The energy animating the Second Vatican Council seems to have touched Gonzaga too, for the 1960s opened with a burst of activity. The spirit of the old Gonzaga Quarterly, discontinued since 1937, found new expression in Reflection, which has continued to the present. Two new programs were added, a Masters in Business in 1962 and the Florence (Italy) Study Abroad the next year, and the first issue of the Gonzaga Law Review appeared in 1966, all of which have remained as prominent, popular features of the University. By 1966 there had been a spree of new construction too, no less than seven dormitories, a building for Chemistry and Biology, and the Kennedy Athletic Center, as well as the acquisition of a nearby structure for the Law School. Gonzaga's Jesuit Residence also was replaced in 1964. The following year marked the beginning of a fifteen-year odyssey for historian Fr. Wilfred Schoenberg, S.J., as director of the Museum of Native American Culture (MONAC). Eventually located on the campus periphery, the original museum building now serves as a multi-purpose Conference Center.
In 1974 the Trustees inaugurated Gonzaga's twenty-third president, Fr. Bernard Coughlin, S.J., thus ushering in a critical era of steady growth matched with fiscal stability. He began with an endowment of $6 million and an annual budget of $9.6 million; at his retirement twenty one years later in 1995, the former stood at $50 million and the latter at $71 million, balanced for all but the first two years of his tenure. Meanwhile the student body had increased from about 3000 to 5000 enrollees. Two new programs were formed in 1975, a School of Professional Studies and CREDO, a popular sabbatical curriculum in Religious Studies. In 1978 a baccalaureate in Nursing was added, and a doctorate in Educational Leadership the following year. Existing programs acquired professional accreditation: the Law School in 1977, Nursing in 1983, Engineering in 1985, and Business in 1990. In the process a new School of Business was constructed, and Engineering, as well as the Athletic Center, were expanded.

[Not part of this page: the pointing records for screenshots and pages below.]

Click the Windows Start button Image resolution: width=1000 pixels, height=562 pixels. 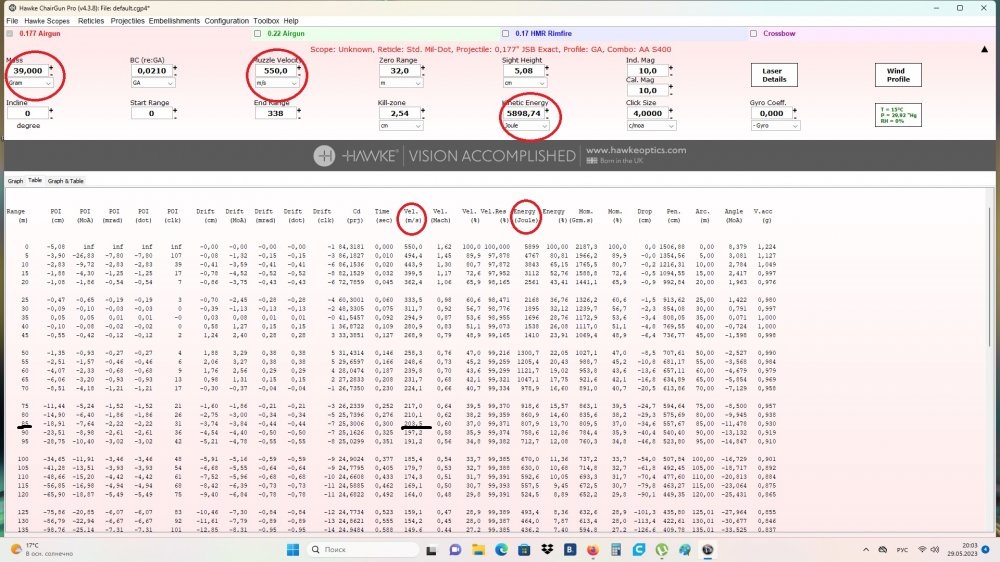point(292,550)
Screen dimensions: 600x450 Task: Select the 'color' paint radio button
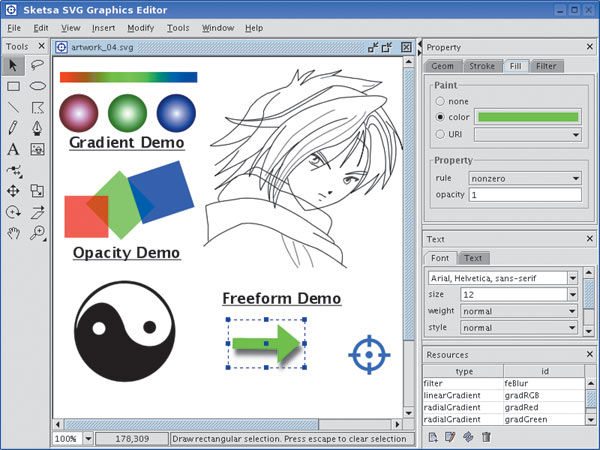(x=440, y=117)
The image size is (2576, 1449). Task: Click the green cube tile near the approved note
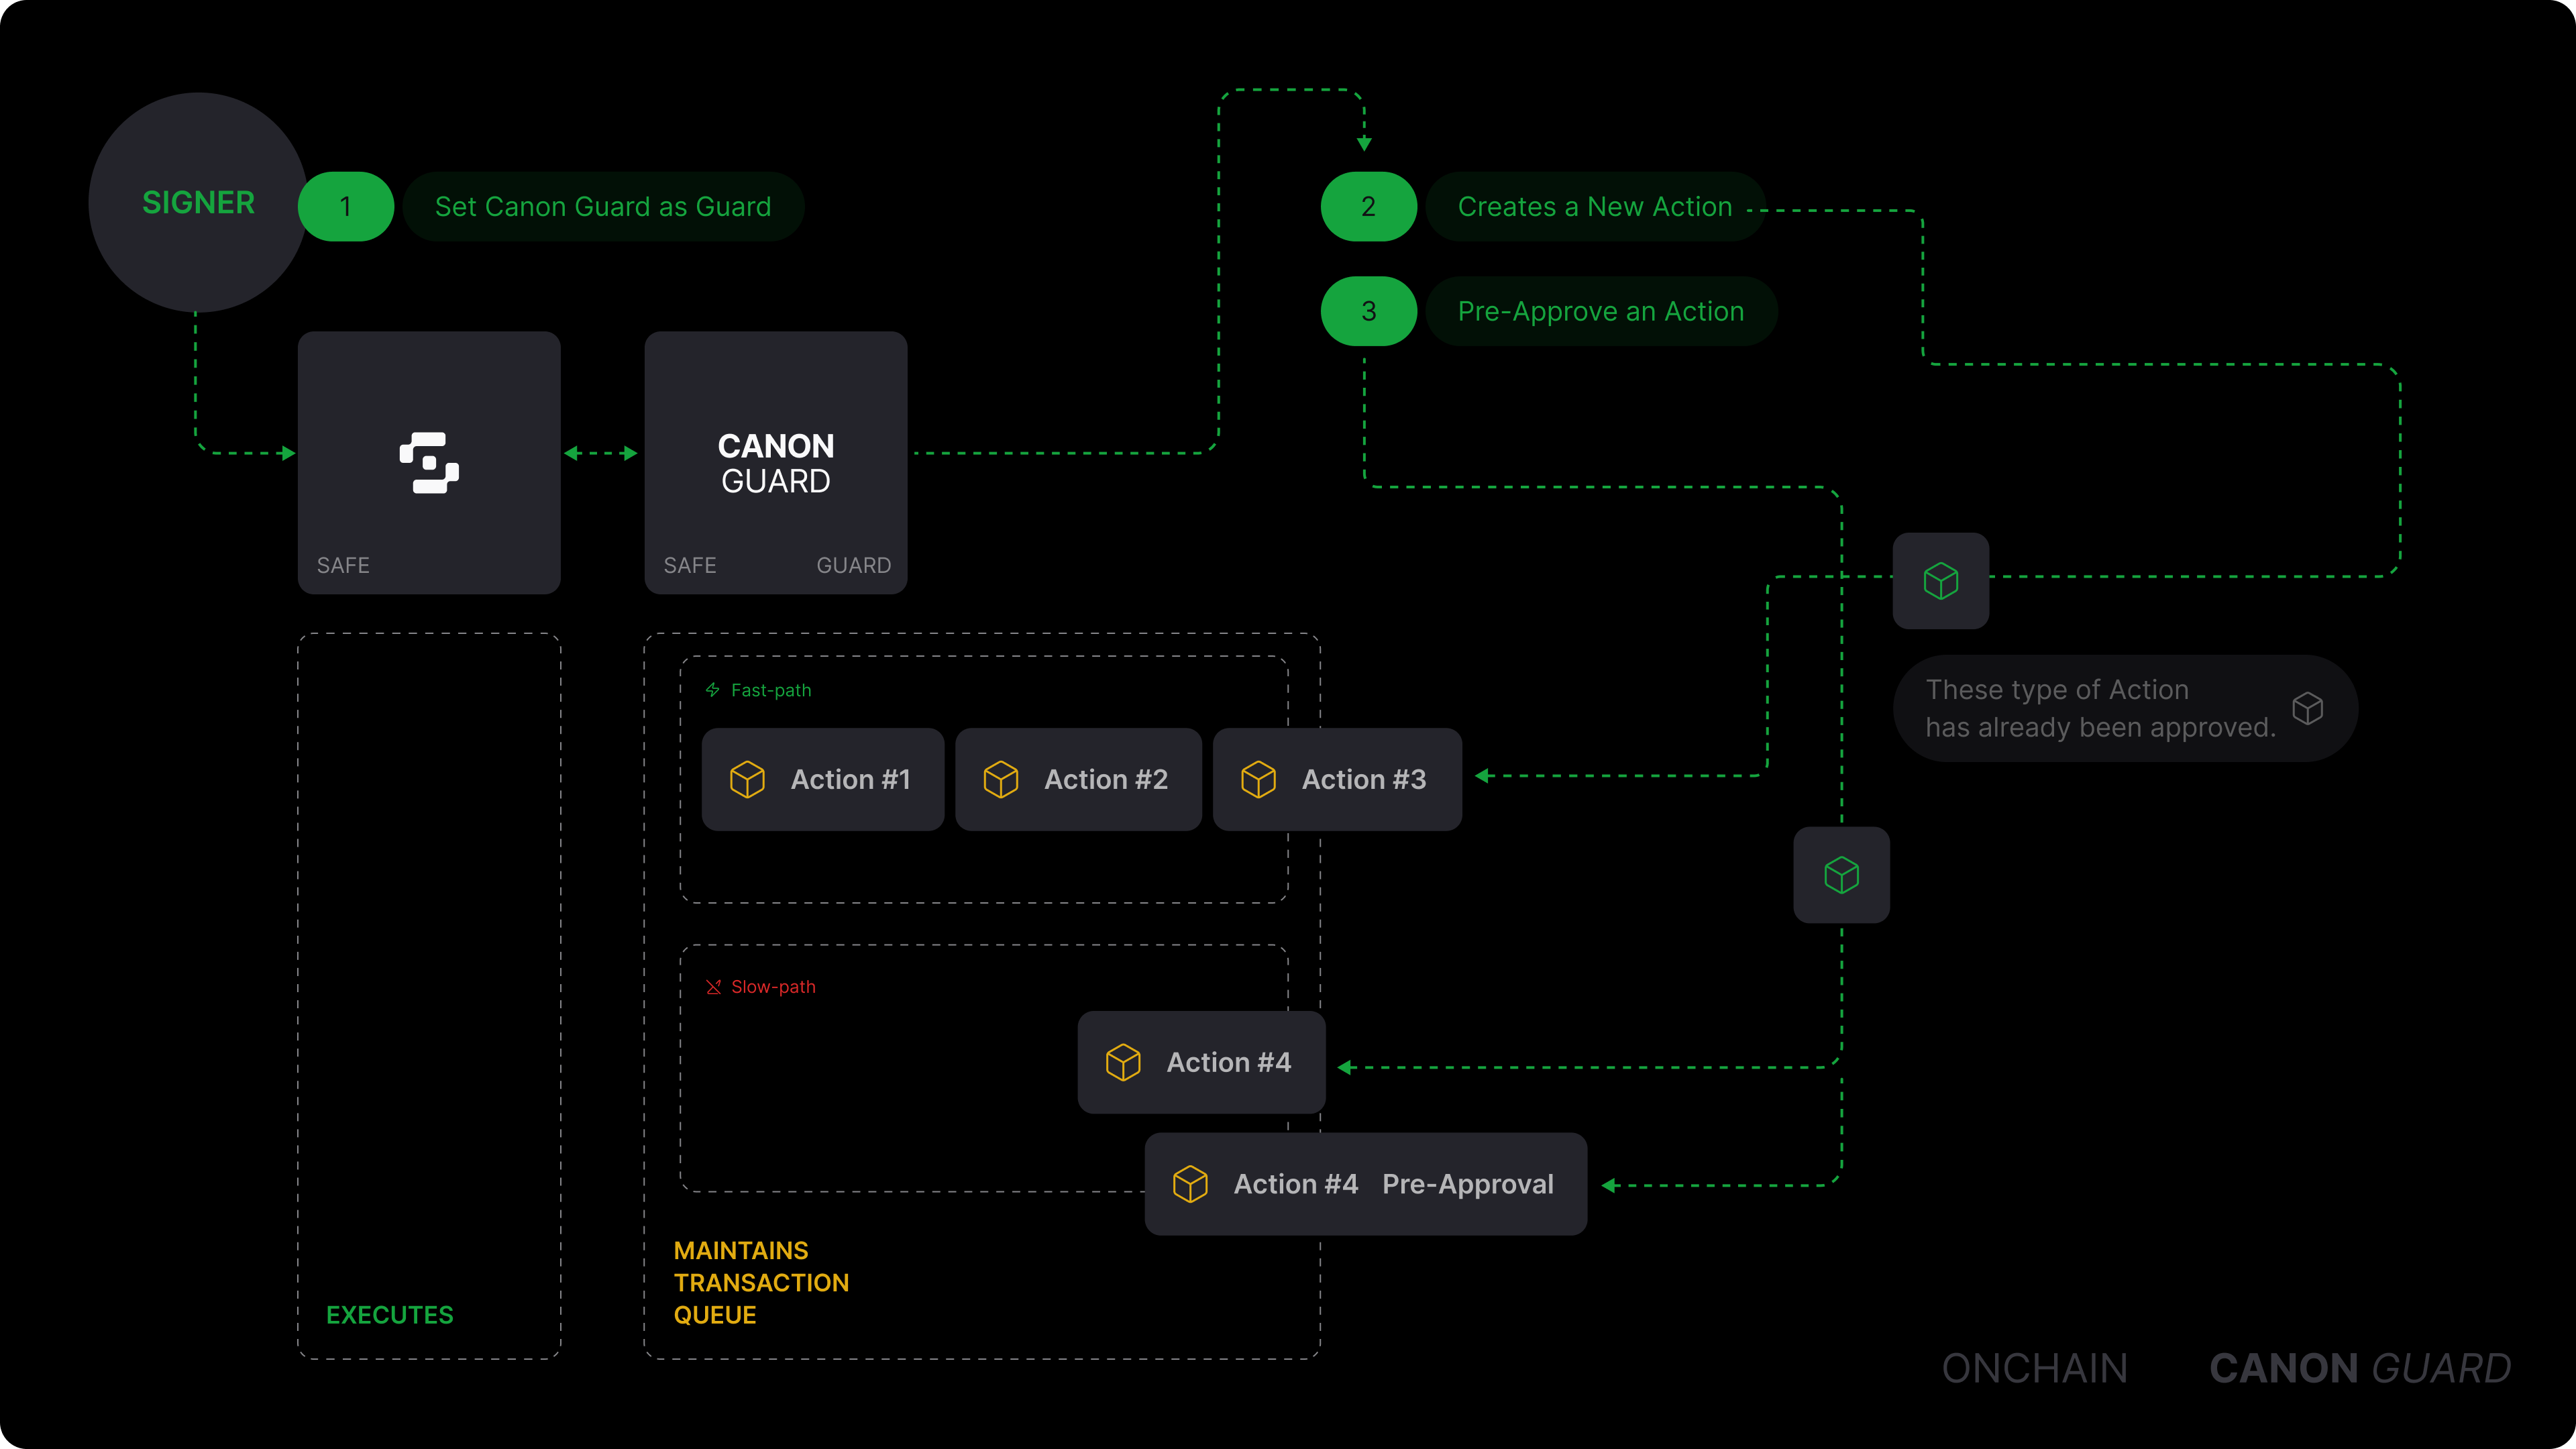point(1940,581)
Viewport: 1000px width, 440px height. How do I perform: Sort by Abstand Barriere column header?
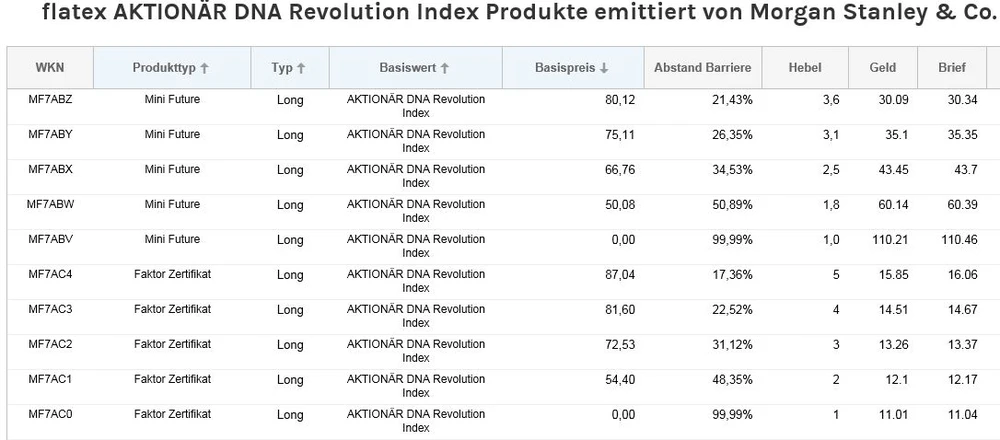(702, 68)
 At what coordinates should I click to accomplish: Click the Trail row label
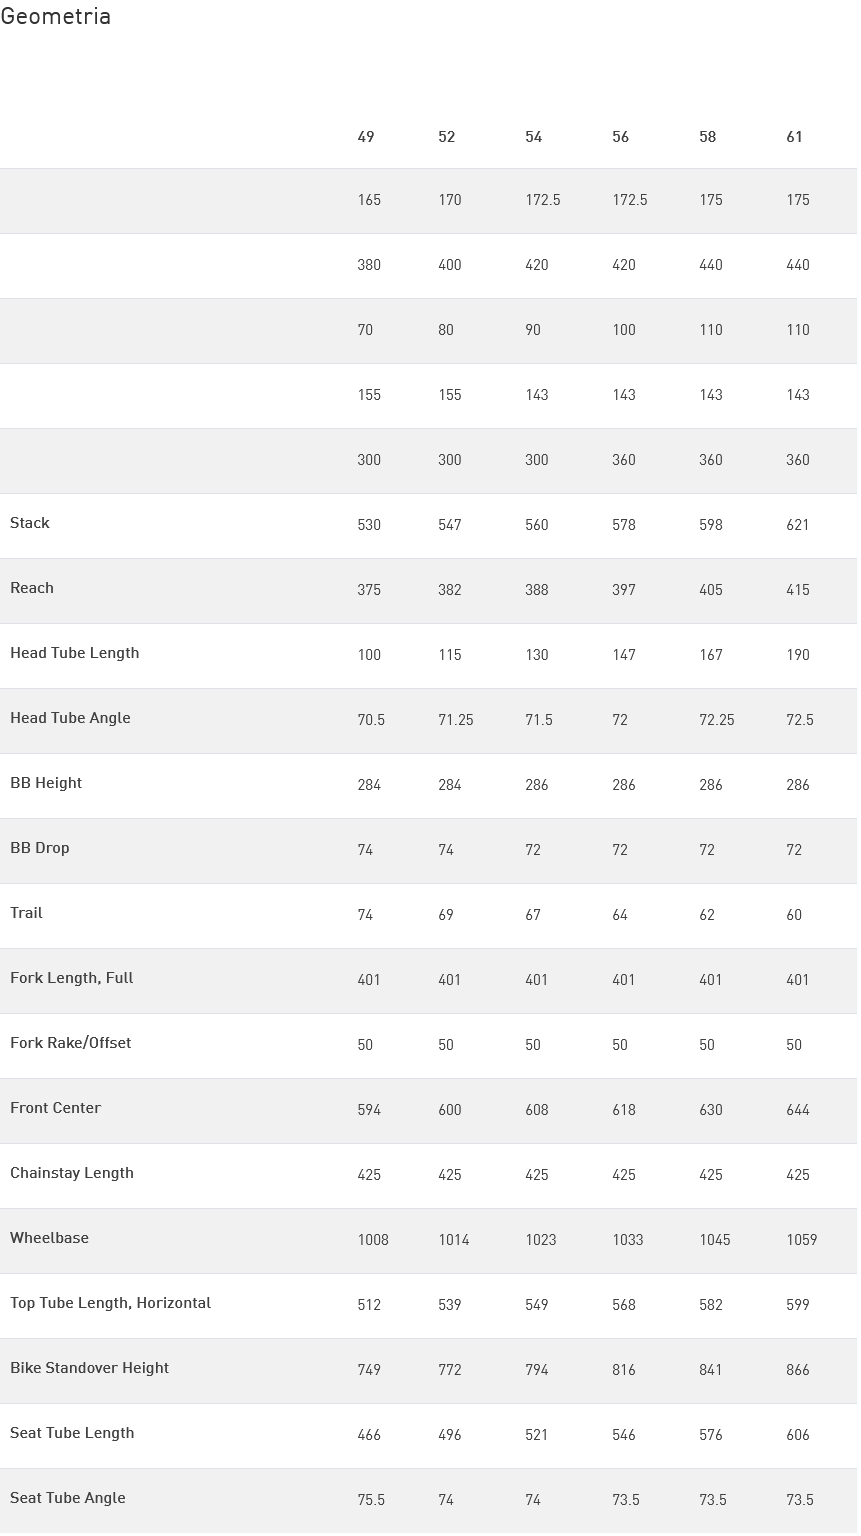click(x=26, y=913)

More recently Gonzaga has added a $20 million state-of-the-art library, a building for the School of Education, and a Fine Art Center and Museum. Currently new Chemistry and Law School facilities are being planned. A final event of note, nearly hidden in the heart of the Coughlin era, was the centennial-year formation of the Council for Partnership in Mission. Charged with creating a new statement of institutional mission, the Council is now actively encouraging its integration into all aspects of university life, thus crafting a vision for Gonzaga's second century, in which cooperation between its Jesuit and lay members will need to be redefined anew.